Её голос всё ещё что-то говорил, но я уже не слышал ничего. Весь мир выцвел и ушёл на задний план, а в моём маленьком мирке отчаяния, пустоты и безумного одиночества осталась только совместная фотография. Я всегда брал её с собой в поездки, чтобы лицо моей родной Кати было со мной, как бы далеко я не был. Мои руки дрожали, и, когда я потянулся за фото, край рамки выскользнул из моих пальцев, и с отвратительным хрустом она упала.

Я наклонился за ней и поднял, бережно держа в руках расколотое стекло. Подняв голову, я увидел платформу, а прямо перед составом, на рельсах — две фигуры. Мать и дочь. Я не успел даже дать сигнал, не то что затормозить.

Обвинение сказало, что я и не успел бы.

Эксперты дали показания — тормозной путь был дольше раза в три. По словам очевидцев, всё произошло случайно — девочка бегала возле самого края платформы и, подвернув ногу, упала вниз, прямо на рельсы. Мать без раздумий бросилась за ней, даже не обратив внимания на поезд.

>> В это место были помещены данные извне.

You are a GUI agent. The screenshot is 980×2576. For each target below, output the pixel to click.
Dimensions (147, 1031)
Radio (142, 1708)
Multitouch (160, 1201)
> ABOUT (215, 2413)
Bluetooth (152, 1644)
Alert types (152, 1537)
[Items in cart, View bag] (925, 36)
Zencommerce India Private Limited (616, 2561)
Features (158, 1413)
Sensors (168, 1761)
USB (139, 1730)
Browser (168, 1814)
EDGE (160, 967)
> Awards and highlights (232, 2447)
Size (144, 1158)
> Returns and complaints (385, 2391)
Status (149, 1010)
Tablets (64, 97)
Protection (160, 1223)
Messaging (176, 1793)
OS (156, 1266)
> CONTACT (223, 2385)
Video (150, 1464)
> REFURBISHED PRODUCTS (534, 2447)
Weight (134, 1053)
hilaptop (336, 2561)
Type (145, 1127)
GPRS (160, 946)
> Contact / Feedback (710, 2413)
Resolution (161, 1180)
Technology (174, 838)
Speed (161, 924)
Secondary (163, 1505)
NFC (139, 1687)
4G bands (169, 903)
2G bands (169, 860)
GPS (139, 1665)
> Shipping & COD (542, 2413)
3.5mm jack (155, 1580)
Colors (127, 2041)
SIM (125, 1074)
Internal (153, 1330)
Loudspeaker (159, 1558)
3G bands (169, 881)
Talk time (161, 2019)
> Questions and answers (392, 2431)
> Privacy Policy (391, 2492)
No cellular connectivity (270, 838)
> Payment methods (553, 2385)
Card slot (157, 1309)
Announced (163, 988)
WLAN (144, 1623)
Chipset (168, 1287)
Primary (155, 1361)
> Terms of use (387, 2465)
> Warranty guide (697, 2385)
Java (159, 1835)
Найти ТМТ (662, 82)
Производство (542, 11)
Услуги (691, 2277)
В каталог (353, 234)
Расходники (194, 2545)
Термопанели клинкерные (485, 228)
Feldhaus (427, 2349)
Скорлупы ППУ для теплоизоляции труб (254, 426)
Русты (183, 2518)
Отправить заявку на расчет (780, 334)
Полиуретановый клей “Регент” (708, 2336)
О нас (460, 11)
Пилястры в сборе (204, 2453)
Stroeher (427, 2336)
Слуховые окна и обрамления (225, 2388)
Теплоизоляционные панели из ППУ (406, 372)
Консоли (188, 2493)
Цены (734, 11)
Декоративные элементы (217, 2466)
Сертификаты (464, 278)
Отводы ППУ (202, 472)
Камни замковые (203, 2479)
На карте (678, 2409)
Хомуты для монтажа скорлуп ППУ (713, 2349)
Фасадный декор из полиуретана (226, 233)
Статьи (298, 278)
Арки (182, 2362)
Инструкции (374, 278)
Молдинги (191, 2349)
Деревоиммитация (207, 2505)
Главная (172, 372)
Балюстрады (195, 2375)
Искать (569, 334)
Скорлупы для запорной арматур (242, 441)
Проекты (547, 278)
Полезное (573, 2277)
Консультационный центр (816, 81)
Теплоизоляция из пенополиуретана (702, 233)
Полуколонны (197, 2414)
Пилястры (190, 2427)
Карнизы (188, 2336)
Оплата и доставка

Суд постановил, что в аварии не было моей вины, и снял все обвинения. С тяжёлым сердцем выходя из зала, я увидел в конце коридора мужчину в чёрном — мужа и отца. Он был тих и спокоен — я ждал, что он будет кричать, набросится на меня, попробует хоть как-то отомстить мне за смерть его близких. Наши взгляды встретились, и я увидел ту же пустоту, что была у меня внутри. Во всем этом здании я был единственным человеком, который по-настоящему понимал его, как бы иронично это ни было.

'Если я уйду сейчас, он никогда ничего не узнает', — пронеслось в моей голове, и я остановился возле него.

— Слушай, — он поднял голову и удивлённо на меня посмотрел, как только я заговорил с ним, — они говорят, что ничего нельзя было сделать... но я всё равно виноват в том, что даже не попытался затормозить. Чертовски виноват.

— Так почему ты не затормозил? — его голос оказался глубоким и проникновенным.

— Мне... позвонили, — коротко ответил я и отвернулся.

Повисло молчание — впрочем, недолгое.

— На суде говорили, ты погорелец, — заговорил он. — Если хочешь, можешь пожить у меня пока. Не спорь, не спорь, не говори даже ничего, — он досадливо отмахнулся от ещё не сорвавшихся с моих губ возражений, — так надо. Пойдём. Здесь даже стены давят.

Мы вышли в тёплые сумерки.

— Важный звонок хоть был? — хмыкнул мужик.

— Да, — я глядел прямо перед собой. — Мне сообщили, что моя семья была в том доме.

Дальнейший путь мы проделали в молчании. Уже почти на пороге он остановился и повернулся ко мне.

— Меня, кстати, Лёша зовут.

— Илья, — я сжал протянутую мне крепкую ладонь.

Это прозвучит невероятно иронично, но человек, чью семью я убил, стал моим лучшим и единственным другом. Мы часто и подолгу говорили — он рассказал мне о своей семье, о решительной и смелой Кире и малышке Светочке, которая уже никогда не вырастет. Я же наконец смог хоть кому-то поведать о своих девочках, и с каждым словом будто слезой смывало изнутри меня тяжесть и боль потери. Да, я плакал — не раз и не два с того дня. Но только после того разговора я наконец смог их отпустить.

Вчера Лёша пришёл домой сияющий, каким я его никогда не видел. Он обнял меня и извинился за что-то, а потом долго и нежно смотрел на фотографию своей семьи, прежде чем убрать её с самого видного места в маленький альбом. Я не виню его. Он научился отпускать, и мне пора бы. Пора понять, что они больше не вернутся.

И мне тоже больше не вернуться назад.